Eine entscheidende Frage scheint zu sein, wieviel Verantwortung jeweils organisierte und unorganisierte Menschen übernehmen müssen oder sollen, wieviel Gruppen selbst organisieren und durchplanen und wieviel kann bzw. sollte man von den nicht-organisierten Leuten erwarten?
Die Revolutionäre 1. Mai Demo wurde am Bersarinplatz vom Frontblock für beendet erklärt, entgegen dem vorher angekündigten Ende an der Warschauer Straße. Statt aber dort zu enden, und etwa wieder in die Rigaer Straße zurückzukehren, wechselten die führenden Reihen und die Demo ging bis zur Warschauer Straße weiter – wo sie gekesselt und 153 Menschen rausgezogen wurden[1]. Die Rigaer94 fragt sich, ob die Diskurse rund um ungünstige Endpunkte verborgen geblieben sind, oder ob die Organisierten keine genügenden Raumkonzepte angeboten haben, und schließt dann damit, dass „offensichtlich […] aber nur Wenige diese Überlegung geteilt [haben…]“[2].
Wir sehen hier eher die mangelnde Kommunikation als Problem. Etwas, was auch schon bei der diesjährigen Demo gegen den Polizeikongress ein Problem darstellte. Wir glauben nicht, dass besonders viele Menschen überhaupt mitbekommen haben, dass die Demo dort enden sollte. Die Entscheidung, keinen Lautsprecherwagen auf der Demo zu haben, ist nachvollziehbar, nichtsdestotrotz sollte sich für solche Aktionen eine verlässliche Kommunikationsstruktur überlegt werden, und seien es nur ein paar Megafone.
Jedoch teilen wir die Kritik, dass „[..] die Reihen, welche die Demospitze ab diesem Punkt übernahmen, [offensichtlich] keinerlei taktisches und politisches Verständnis [besaßen]“[3]. Zumindest diese Reihen, hätten bemerken sollen, dass etwas nicht stimmt, wenn auf einmal die 1. Reihe und der organisierte Block einpackt. Dadurch, dass es trotzdem weiterging, ist unserer Meinung nach auch die kritisierte „Konsumhaltung“ der nachfolgenden Menschen zu erklären.

> **Bereitgestelltes Material**
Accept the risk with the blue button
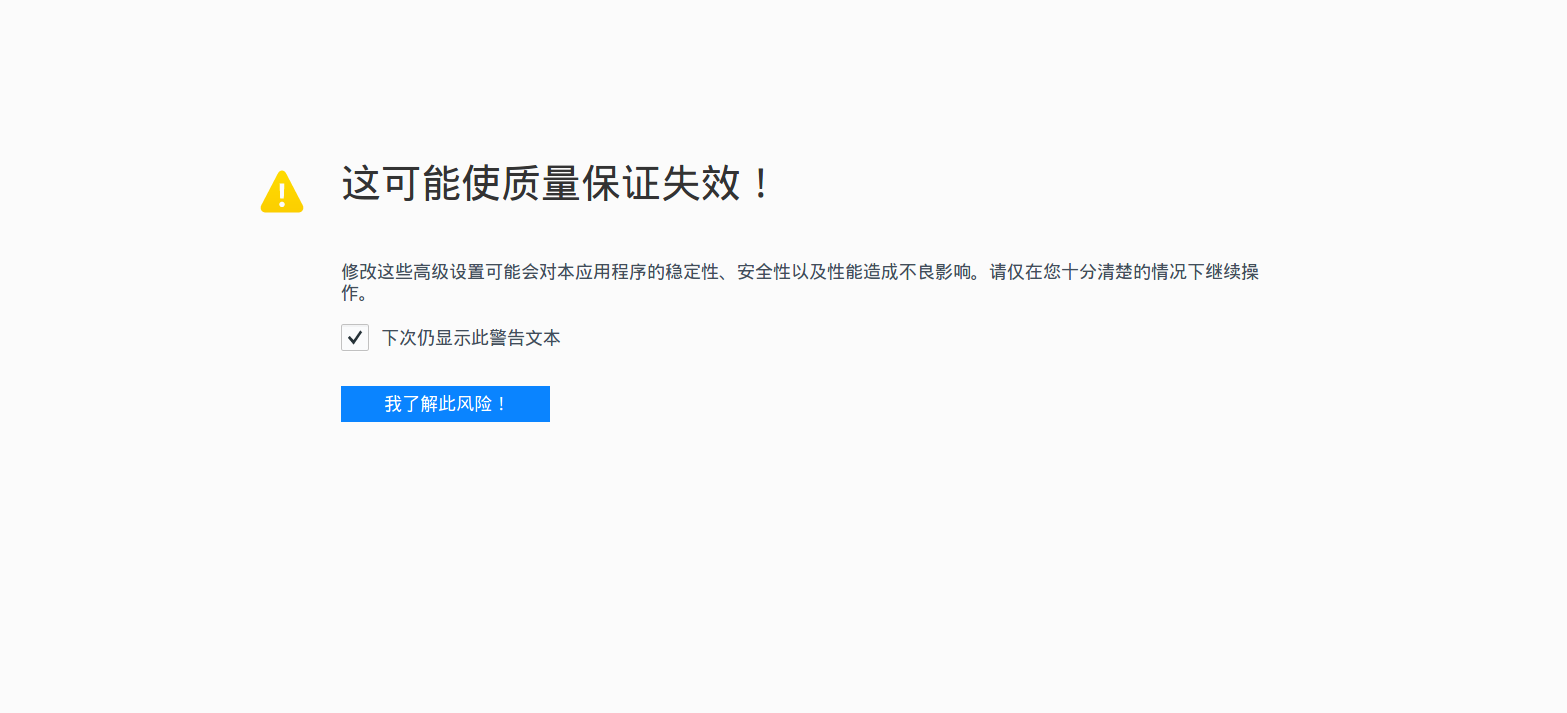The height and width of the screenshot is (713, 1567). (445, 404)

--

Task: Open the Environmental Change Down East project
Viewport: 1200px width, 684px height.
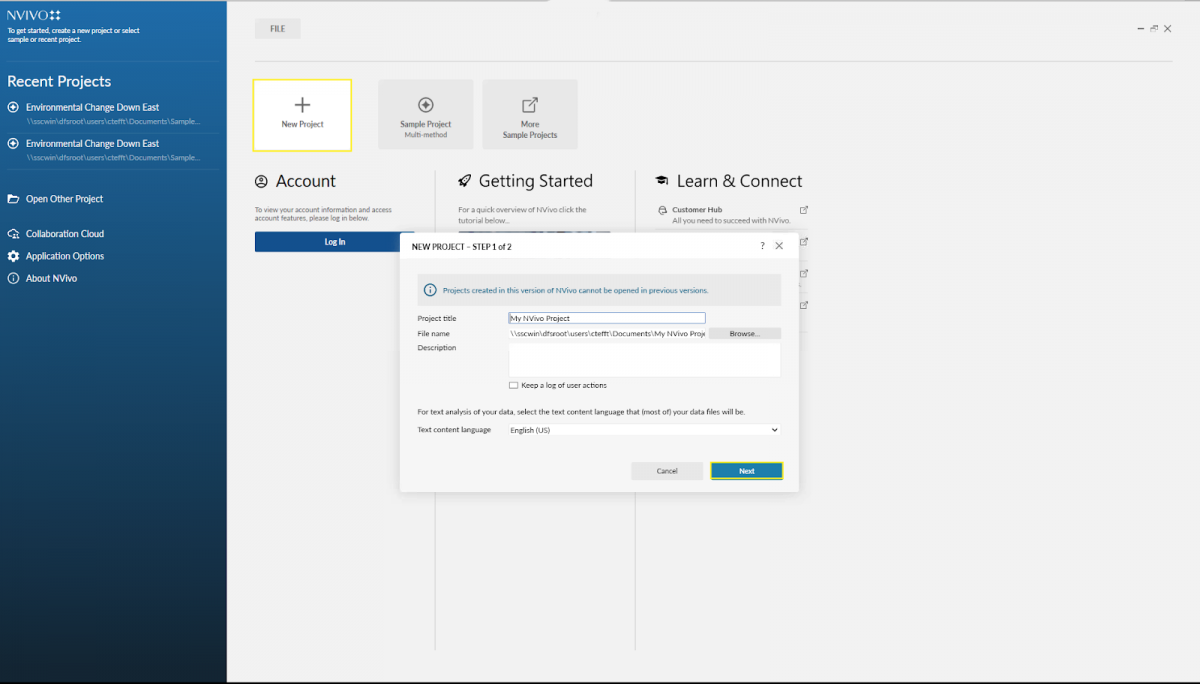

> **Aufgabe**
Schreibe die Fortsetzung des Textauszugs über das Ende der Revolutionären 1.-Mai-Demo, beginnend nach dessen letztem Satz.

> **Antwort**
Diese Konsumhaltung und das taktische Unverständnis ist auf jeden Fall zu kritisieren. Selbst auf wesentlich kleineren Demos mit wesentlich niedrigeren Erwartungen als die 1. Mai Demo, ist die Polizeistrategie des Abfilmens von vermeintlichen Straftaten, um die Personen am Ende zu kesseln und rauszuziehen, Standard. Besonders häufig trifft das Jugendliche, welche sich ohne jeden Anlass vermummen. Jedoch stellt sich die Frage, ob es nicht an organisierten Gruppen ist, entsprechende Angebote zu stellen, um diese Probleme zu überwinden. Kein Mensch kommt mit diesem Wissen auf die Welt, und sich das ganze nach trial and error anzueignen und währenddessen mit Repressionen überzogen zu werden, ist sicherlich keine Lösung.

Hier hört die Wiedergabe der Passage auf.